Tips for building integrations
This section offers a set of tips for developers to improve integrations they're working on. It combines hints, guidelines, recommendations, and tricks. This document may evolve in the future, depending on business or technical requirements for the entire platform (Elastic Package Registry, Elastic Agent, and Kibana).
elastic-package is a command line tool, written in Go, used for developing Elastic packages. It helps with linting, formatting, testing, and building packages. This is the official builder tool to develop Integrations. See the Getting started section to ramp up quickly and review its features.
To use the revision of elastic-package in the correct version (the same one the CI uses), which is defined in go.mod
, use the following command (in the Integrations repository):
$ go build github.com/elastic/elastic-package
$ ./elastic-package help
Set the initial version to
0.1.0
.Tagging the integration with a lower version, like
0.0.1
, means that it's at a very early stage and most likely doesn't work at all. It might be partially developed.Select one or two categories for the integration.
The list of available categories is present in the Package Registry source: https://github.com/elastic/package-registry/blob/1dd3e7c4956f7e34809bb87acae50b2a63cd7ad0/packages/package.go#L29-L55
Make sure that the version condition for Kibana is set to
+^7.10.0+
and not>=7.10.0
. Otherwise, the package is also in 8.0.0 but there is no certainty it will be compatible with >= 8.0.0.conditions: kibana.version: '^7.10.0'
Set the proper package owner (either Github team or personal account)

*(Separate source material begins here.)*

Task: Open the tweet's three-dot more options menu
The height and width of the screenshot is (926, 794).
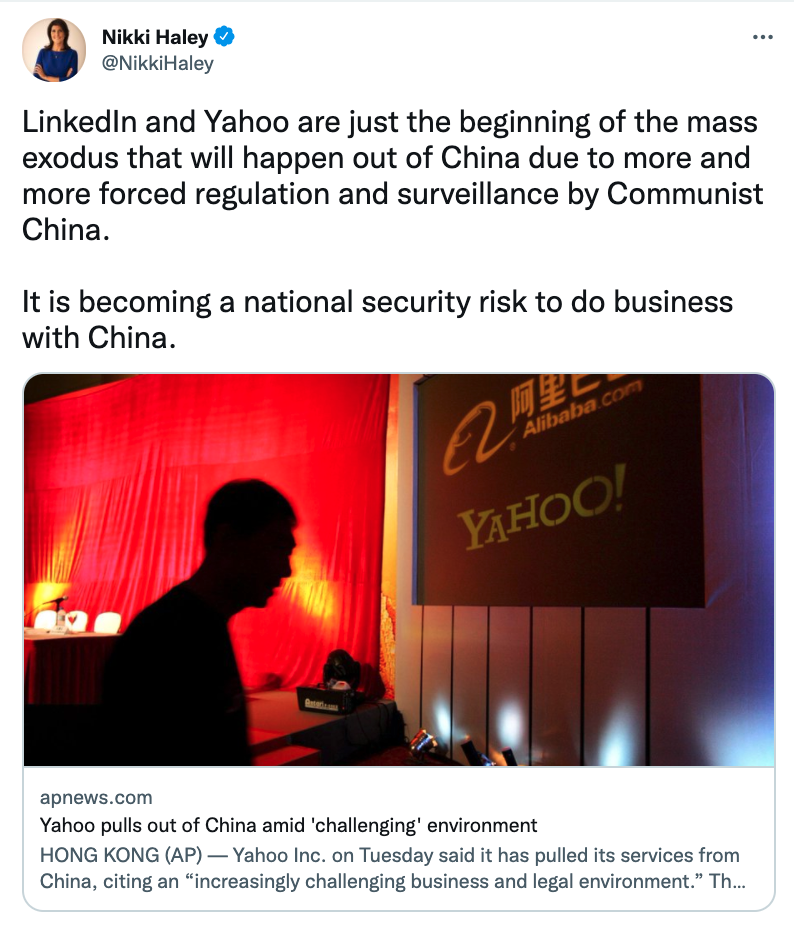Action: tap(762, 37)
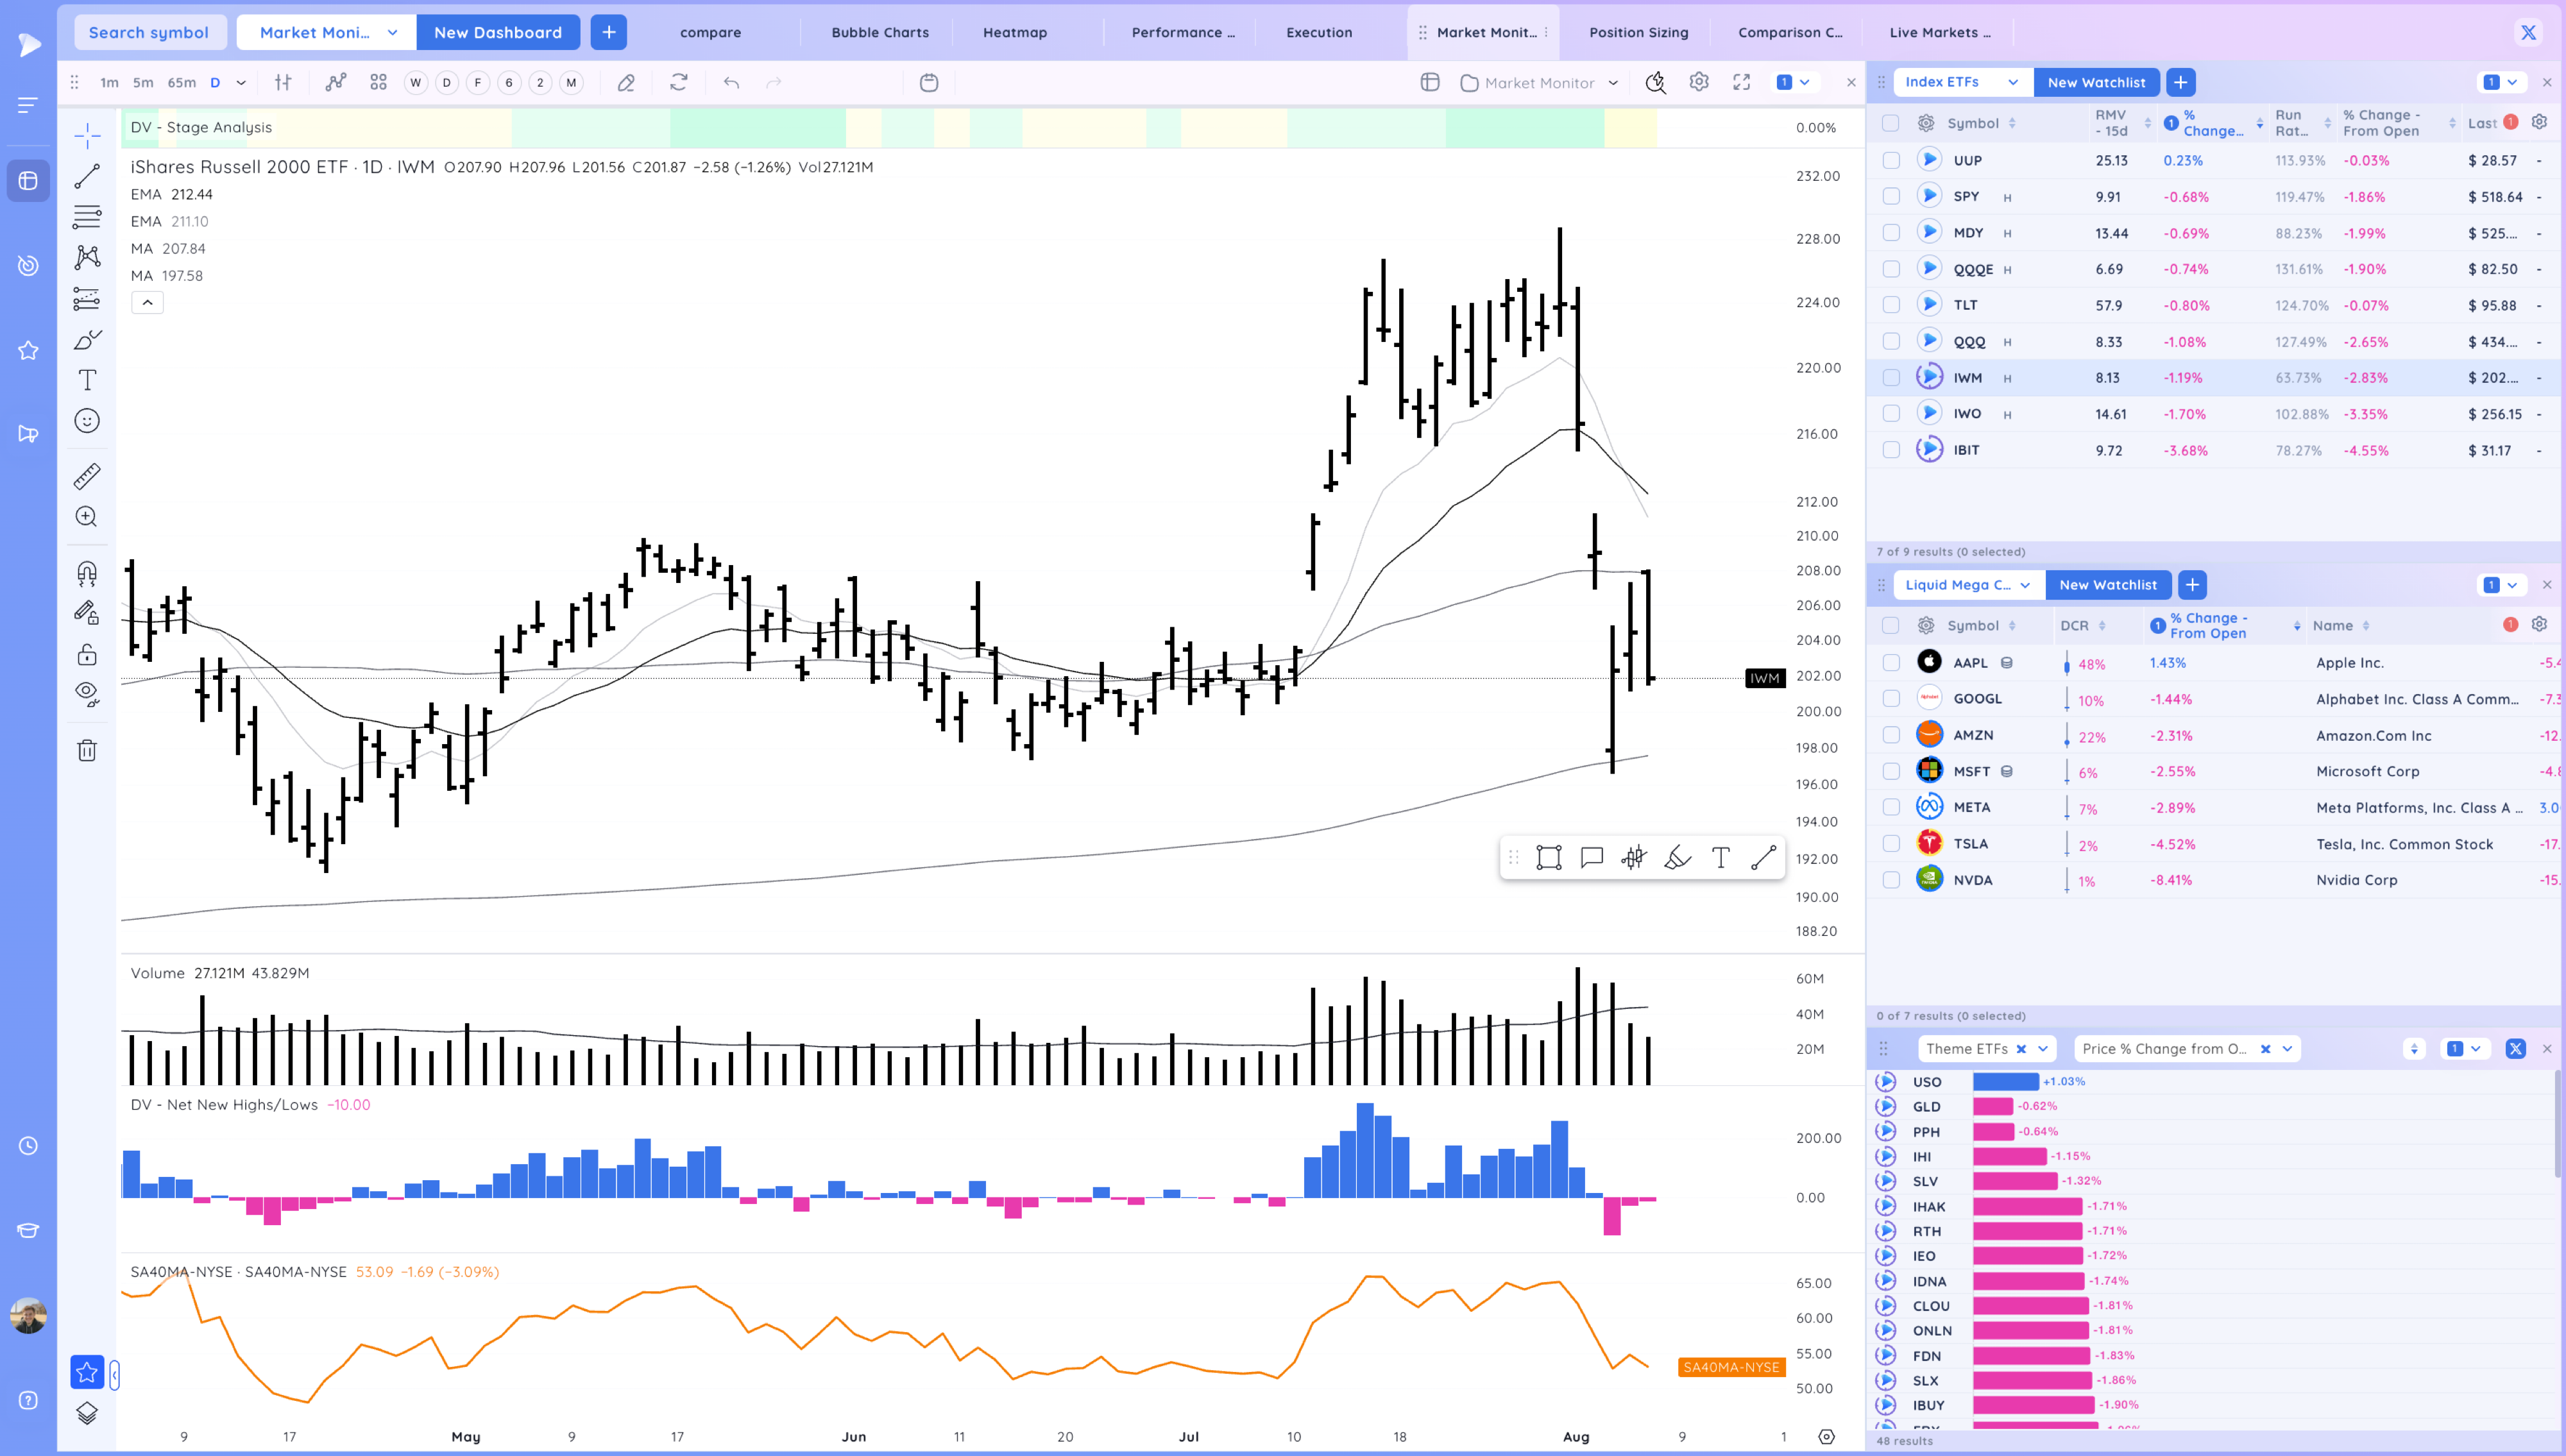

Good candidates for a team:
elastic/integrations
,elastic/security-service-integrations
Update the
.github/CODEOWNERS
file accordingly.
The most important advice to consider is this: gather data first! Start with collecting sample data, or generating data from the appliance (virtual or otherwise). Then, store this data in a file for later reference. This data can be loaded into a Kibana instance to examine and start creating dashboards, and can also be used for pipeline tests.
The process for modifying the repo is to fork it and then create a PR into the repo from a forked copy. After forking, clone it to a development environment.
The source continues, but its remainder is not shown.